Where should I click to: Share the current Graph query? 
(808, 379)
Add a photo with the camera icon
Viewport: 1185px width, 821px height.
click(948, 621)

_____

■ **AIM OF THE EXERCISE**: Every entry is to be repeated exactly as it stands.

■ **THE COMPLETED TASK**:
Where should I click to: Share the current Graph query? 
(808, 379)
Add a photo with the camera icon
Viewport: 1185px width, 821px height.
click(948, 621)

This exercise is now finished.